For Cousins, it isn’t always about the music

Cousins’ duo tone
Alyson Hardwick
Leigh Dotey and Aaron Mangle: Cousins’ flower power.

"I sort of feel like we're walking up a hill, and then soon we're going to be able to peek over the top of it," says Aaron Mangle, half of Cousins. "And not be there, but we'll at least be able to see what's up there. That's my goal right now---soon we'll get a glimpse. Right now, I think we're still climbing, up a crumbling hill."

Mangle, who sings and plays guitar, and Leigh Dotey, who drums and sings, are just back from the Lawnya Vawnya festival in Newfoundland. Soon they'll go to Europe for three weeks. The day after they return they'll play a slot at the OBEY Convention. Then to Toronto the following week for North by Northeast, then Calgary for Sled Island. This is a light itinerary compared to the two-month North American tours they've pulled the past two years.

Even tonight isn't a night off, technically---Dotey has just come from her day job filling and selling growlers at Bridge Brewing Company, walking down Agricola through the spring fog with Mangle, who is also her best friend and also her roommate. (They are not related, and they are not dating.)

"Our plan wasn't 'We want to play as much as possible.' We wanted to play, and things were happening, and we made it work," says Mangle over Bits & Bites and tea. "We're still sort of making it work. We don't have an overall plan. I think that playing a tonne is what's allowing us opportunities to progress. We haven't done anything super-special, we haven't had a hit. There's nothing about us that's super splash. Our reputation is we play a lot."

More than almost anyone in this town, and it's paid off at a performance level. Mangle's voice, which leans high and nearly pretty, has become an elastic, dynamic instrument of its own, powerful and evocative. Dotey is a steady, precise, game-faced beatkeeper, and she barely played the drums at all when Cousins set out on a huge tour in 2011.

"Not all bands would be like 'Let's put someone in the band who doesn't really know what they're doing, and go on the road,'" says Dotey. "'I'll be the one that knows what they're doing, and the other person will be the one that doesn't know what they're doing. And we'll just go for it.'"

Mangle and Dotey met at Charlie's in 2006, but their friendship became tangible when they worked together as art bikers for 4Cs in the summer of 2009.

"We would bike around with trailers full of art supplies and go into public spaces and engage the public, mostly kids, to make artwork and develop projects," says Dotey. Mangle, a drummer first, was giving his friend drum lessons and planning a North American tour with DUZHE-KNEW. His current bandmate, Pat Ryan, couldn't make the trip. Dotey got a promotion.
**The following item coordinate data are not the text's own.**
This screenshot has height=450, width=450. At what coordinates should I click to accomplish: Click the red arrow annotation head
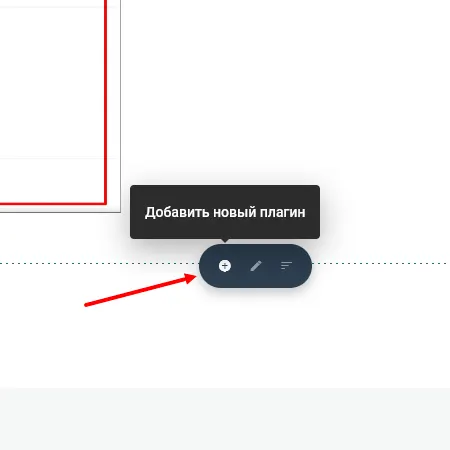191,278
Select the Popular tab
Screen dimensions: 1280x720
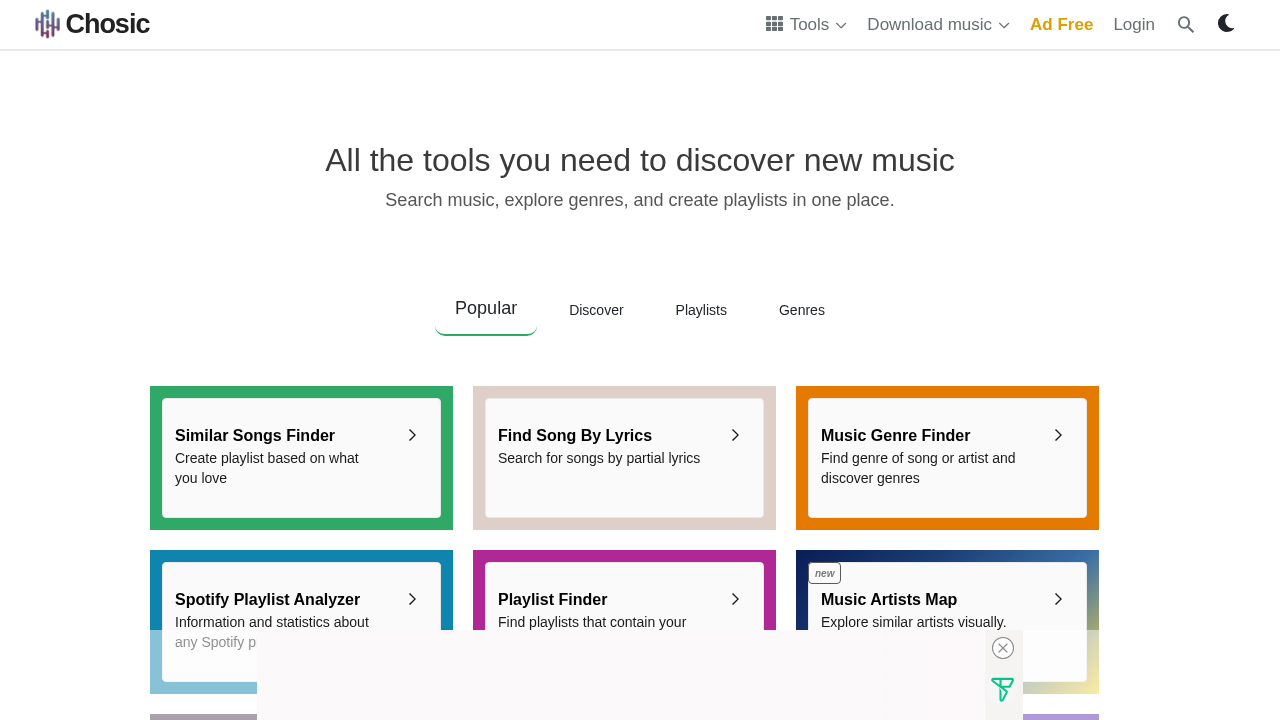(486, 309)
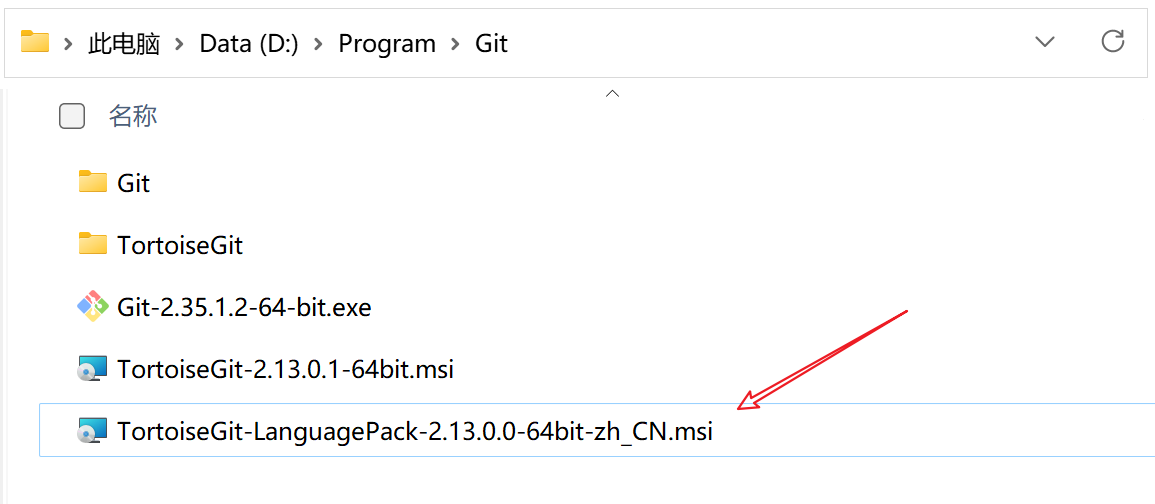Image resolution: width=1155 pixels, height=504 pixels.
Task: Click the folder icon in address bar
Action: [35, 42]
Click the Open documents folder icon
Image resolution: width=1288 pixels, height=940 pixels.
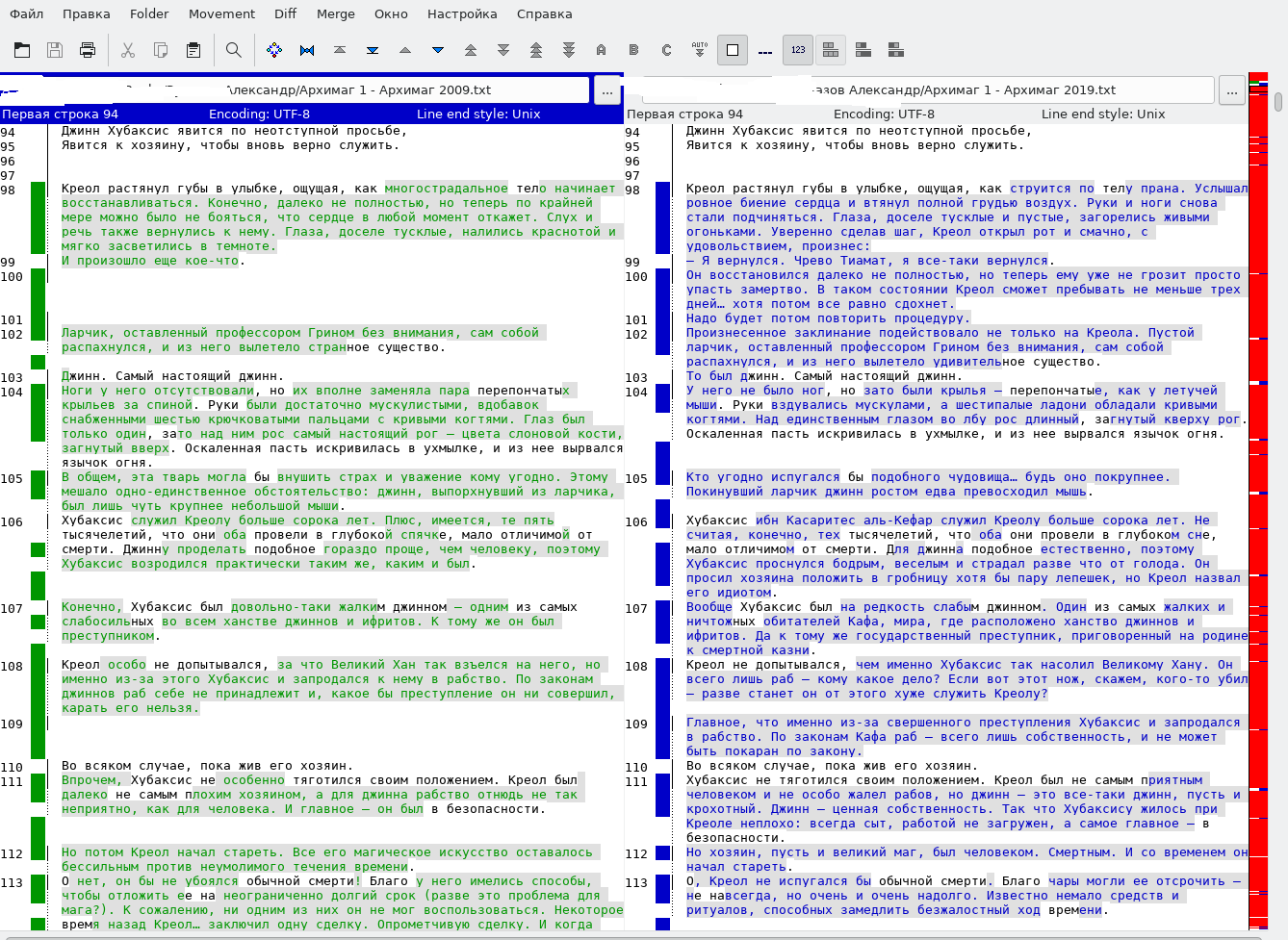point(22,50)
"Aaron and I were kind of inseparable at that point, in our friendship," says Dotey. "'Well obviously, I'll come on the trip and help out and drive and stuff. I'll just leave my job, let's do this.'"

Mangle laughs. "Obviously," he says. "And then Leigh just joined the band, because somebody had to do it."

Cousins has appeared in many forms, from Mangle solo on the drums and guitar (at the same time), to a practically indulgent four-person combination, since Mangle released Out on Town in 2009 through to last year's The Palm at the End of the Mind. It's melodic garage rock that excels in evoking specifically Halifax moments---"Red wine on the sidewalk/no problem," "Khyber." It's scrappy and cathartic, intense and exhausting.

Both Cousins are resistant to being slotted into the genre of "two-piece."

"Two-piece people wanna talk to us like we have this club. Like we have this brotherhood, like there's a society for two-piece bands and they should stick together," says Mangle. "I think it's stupid. They play that kind of White Stripes, Black Keys style in that way and it's like a point of pride. Only having two people on stage is hard. It's easier to play with five people. I don't think it matters. It matters who you're playing with."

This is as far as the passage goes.